_EXERCISE_. Find every line in the records below that holds the word "computer", and copy each one.

Segment Start: MATERIALS PROVIDED

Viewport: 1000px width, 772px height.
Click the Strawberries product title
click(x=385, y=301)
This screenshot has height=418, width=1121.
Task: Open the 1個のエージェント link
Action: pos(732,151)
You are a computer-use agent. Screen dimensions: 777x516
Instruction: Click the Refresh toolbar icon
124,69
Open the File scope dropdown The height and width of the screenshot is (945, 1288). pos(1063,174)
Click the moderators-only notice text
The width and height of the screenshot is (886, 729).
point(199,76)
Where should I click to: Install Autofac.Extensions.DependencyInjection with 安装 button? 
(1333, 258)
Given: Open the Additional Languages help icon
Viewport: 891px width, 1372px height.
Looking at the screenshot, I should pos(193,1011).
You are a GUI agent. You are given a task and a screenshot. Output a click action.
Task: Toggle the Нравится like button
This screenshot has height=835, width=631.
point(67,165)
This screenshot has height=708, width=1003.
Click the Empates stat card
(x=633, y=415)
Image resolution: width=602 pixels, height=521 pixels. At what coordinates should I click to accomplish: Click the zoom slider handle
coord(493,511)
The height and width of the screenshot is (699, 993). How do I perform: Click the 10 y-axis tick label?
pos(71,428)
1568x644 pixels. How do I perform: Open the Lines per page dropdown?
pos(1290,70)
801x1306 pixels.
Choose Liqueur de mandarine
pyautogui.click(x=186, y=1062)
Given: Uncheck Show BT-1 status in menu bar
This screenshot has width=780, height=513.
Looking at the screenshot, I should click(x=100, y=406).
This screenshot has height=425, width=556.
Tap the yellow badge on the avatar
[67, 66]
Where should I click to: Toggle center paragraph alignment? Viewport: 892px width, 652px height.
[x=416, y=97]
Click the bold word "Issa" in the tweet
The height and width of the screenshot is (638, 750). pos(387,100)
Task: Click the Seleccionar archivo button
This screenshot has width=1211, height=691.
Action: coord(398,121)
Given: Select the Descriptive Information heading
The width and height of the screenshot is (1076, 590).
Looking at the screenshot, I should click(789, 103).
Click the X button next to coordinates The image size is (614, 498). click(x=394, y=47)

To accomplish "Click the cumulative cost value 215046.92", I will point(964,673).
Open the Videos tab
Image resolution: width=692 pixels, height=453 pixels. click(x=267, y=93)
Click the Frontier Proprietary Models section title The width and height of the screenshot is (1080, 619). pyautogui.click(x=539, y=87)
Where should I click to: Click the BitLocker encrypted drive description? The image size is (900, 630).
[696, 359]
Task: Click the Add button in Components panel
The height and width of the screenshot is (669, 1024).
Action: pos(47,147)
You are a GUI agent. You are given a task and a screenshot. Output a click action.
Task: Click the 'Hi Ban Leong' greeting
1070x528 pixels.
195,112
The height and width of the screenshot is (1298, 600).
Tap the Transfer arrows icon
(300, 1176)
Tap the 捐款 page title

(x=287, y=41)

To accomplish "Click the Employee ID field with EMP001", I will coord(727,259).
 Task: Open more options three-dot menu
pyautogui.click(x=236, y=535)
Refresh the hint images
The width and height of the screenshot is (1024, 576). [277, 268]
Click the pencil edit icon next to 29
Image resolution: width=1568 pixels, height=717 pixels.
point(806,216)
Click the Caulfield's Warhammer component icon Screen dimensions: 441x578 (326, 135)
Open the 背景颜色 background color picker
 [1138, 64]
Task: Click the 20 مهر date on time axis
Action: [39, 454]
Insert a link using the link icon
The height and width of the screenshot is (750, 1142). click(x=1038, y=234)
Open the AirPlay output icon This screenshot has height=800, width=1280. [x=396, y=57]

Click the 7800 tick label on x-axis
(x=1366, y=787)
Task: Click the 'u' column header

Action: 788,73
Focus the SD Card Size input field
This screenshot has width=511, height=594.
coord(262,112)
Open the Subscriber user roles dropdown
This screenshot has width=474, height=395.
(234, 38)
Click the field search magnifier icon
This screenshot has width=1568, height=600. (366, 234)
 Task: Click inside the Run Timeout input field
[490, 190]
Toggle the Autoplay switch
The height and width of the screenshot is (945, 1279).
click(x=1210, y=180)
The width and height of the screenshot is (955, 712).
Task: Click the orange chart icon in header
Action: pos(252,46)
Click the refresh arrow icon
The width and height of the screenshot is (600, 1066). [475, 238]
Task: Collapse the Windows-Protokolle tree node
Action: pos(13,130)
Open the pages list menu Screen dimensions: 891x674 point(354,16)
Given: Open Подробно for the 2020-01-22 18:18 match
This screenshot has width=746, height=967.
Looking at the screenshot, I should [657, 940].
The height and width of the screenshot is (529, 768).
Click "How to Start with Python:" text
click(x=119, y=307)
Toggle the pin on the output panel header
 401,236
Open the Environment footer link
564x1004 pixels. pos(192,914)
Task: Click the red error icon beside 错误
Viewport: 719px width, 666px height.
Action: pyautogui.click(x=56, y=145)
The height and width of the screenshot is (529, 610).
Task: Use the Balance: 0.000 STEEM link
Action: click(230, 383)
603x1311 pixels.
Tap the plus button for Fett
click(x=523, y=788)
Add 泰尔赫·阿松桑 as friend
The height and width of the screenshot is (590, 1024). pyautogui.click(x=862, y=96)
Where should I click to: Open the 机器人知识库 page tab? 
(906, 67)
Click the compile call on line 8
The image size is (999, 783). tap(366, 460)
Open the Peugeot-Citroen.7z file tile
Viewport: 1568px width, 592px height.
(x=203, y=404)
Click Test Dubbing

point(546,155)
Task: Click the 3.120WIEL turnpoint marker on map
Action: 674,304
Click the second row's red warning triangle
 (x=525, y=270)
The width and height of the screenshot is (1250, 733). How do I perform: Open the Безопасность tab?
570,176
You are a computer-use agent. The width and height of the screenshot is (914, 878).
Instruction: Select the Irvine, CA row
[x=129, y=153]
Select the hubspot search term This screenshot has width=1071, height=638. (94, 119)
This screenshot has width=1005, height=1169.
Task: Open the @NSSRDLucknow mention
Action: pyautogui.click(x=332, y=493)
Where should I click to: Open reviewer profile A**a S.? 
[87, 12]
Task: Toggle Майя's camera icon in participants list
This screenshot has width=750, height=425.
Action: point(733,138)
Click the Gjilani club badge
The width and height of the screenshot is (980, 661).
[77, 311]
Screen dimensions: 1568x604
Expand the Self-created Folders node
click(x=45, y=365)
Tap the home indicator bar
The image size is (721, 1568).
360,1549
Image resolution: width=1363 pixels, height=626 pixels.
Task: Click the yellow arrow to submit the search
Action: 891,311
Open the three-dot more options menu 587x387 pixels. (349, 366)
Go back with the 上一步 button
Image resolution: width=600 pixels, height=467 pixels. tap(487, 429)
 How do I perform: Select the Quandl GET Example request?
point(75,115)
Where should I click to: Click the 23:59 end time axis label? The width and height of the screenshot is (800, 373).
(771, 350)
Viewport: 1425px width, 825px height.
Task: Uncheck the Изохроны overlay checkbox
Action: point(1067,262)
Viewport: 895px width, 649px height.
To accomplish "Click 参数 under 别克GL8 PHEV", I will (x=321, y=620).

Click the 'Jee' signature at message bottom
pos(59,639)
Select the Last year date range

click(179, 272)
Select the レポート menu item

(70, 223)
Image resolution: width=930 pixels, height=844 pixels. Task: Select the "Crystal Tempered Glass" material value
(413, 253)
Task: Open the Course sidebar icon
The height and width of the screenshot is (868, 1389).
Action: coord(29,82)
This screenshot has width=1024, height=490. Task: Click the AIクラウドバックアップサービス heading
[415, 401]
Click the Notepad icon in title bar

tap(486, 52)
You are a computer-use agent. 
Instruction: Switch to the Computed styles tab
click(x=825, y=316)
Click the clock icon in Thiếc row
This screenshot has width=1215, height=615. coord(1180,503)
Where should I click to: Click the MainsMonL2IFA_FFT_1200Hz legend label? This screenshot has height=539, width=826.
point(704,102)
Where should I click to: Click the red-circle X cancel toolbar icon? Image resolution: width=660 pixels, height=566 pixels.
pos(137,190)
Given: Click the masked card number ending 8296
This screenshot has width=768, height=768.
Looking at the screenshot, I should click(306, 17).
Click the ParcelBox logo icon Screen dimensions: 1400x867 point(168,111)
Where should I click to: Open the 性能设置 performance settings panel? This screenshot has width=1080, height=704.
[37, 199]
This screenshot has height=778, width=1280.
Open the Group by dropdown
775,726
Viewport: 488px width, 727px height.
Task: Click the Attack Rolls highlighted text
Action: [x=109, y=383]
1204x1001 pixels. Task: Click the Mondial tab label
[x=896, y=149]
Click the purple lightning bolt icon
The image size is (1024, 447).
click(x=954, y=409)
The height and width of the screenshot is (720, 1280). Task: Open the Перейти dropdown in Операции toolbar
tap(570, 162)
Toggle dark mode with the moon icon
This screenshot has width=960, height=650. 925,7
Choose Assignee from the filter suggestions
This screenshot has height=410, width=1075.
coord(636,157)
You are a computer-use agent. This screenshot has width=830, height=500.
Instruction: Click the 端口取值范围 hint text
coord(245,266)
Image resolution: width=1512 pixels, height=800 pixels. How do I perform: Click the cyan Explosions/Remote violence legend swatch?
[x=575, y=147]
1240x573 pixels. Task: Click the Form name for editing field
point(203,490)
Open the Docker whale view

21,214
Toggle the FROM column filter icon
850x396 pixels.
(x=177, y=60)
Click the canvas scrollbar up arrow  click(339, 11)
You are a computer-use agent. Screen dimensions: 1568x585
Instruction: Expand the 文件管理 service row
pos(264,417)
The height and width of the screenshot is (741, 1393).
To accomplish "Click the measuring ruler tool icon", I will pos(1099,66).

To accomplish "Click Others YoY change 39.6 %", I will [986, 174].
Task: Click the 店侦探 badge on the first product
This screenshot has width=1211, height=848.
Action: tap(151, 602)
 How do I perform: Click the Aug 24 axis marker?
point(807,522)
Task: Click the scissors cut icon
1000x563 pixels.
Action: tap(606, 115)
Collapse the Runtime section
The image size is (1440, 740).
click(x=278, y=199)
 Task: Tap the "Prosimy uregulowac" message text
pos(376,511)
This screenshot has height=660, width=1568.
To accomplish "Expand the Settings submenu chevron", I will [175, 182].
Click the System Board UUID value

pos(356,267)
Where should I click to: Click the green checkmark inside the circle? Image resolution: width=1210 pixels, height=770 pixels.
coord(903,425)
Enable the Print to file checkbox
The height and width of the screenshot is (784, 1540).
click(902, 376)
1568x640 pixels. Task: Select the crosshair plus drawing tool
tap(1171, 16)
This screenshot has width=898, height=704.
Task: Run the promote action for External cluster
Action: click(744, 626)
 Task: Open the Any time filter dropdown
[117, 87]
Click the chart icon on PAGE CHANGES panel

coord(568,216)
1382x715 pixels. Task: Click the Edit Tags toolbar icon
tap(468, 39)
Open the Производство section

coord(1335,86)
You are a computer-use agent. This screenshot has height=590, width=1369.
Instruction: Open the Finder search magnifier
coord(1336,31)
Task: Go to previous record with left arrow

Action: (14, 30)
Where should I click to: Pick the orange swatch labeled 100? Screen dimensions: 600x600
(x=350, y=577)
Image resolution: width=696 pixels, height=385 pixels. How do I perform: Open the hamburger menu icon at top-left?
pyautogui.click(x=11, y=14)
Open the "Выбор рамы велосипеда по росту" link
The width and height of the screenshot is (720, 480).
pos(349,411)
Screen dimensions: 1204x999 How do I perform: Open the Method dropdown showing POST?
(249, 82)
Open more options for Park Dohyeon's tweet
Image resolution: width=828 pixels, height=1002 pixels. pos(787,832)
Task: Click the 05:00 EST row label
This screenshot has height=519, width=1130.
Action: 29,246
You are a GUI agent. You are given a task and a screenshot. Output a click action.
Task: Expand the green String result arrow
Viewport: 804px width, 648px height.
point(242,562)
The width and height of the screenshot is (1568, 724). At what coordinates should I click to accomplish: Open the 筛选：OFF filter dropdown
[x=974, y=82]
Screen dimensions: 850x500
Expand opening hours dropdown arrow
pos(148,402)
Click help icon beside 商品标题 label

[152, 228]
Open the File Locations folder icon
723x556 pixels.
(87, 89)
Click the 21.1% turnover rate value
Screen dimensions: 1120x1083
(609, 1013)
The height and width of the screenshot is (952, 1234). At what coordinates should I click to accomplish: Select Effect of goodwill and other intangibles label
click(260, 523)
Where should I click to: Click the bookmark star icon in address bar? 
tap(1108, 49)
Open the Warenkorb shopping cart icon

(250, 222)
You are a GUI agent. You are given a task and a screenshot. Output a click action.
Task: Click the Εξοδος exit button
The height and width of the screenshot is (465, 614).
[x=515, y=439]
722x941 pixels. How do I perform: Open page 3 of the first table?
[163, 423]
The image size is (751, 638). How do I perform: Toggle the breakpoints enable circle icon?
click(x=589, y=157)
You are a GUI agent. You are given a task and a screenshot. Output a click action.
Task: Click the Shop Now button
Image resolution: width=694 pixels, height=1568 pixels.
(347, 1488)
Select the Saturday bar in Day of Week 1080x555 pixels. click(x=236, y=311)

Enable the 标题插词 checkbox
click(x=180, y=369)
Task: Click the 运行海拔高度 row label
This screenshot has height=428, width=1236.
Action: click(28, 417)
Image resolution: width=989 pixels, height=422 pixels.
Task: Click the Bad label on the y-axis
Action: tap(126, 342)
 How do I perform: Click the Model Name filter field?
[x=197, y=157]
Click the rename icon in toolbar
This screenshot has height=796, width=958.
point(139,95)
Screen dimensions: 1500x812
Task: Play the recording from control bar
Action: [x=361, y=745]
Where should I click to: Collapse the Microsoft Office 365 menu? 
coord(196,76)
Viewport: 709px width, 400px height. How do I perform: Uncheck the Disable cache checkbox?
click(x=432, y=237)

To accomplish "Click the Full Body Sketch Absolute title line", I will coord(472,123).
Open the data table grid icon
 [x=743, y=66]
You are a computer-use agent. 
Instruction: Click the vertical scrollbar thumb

Segment End: MATERIALS PROVIDED

_ANSWER FOR THE TASK_.
You are a computer-use agent. Screen dimensions: 777x516
You are a computer-use agent. The width and height of the screenshot is (914, 878).
You are a computer-use agent. 
You are a computer-use agent. This screenshot has width=830, height=500.
You are a computer-use agent. Screen dimensions: 1568x585
You are a computer-use agent. This screenshot has height=590, width=1369.
You are a computer-use agent. 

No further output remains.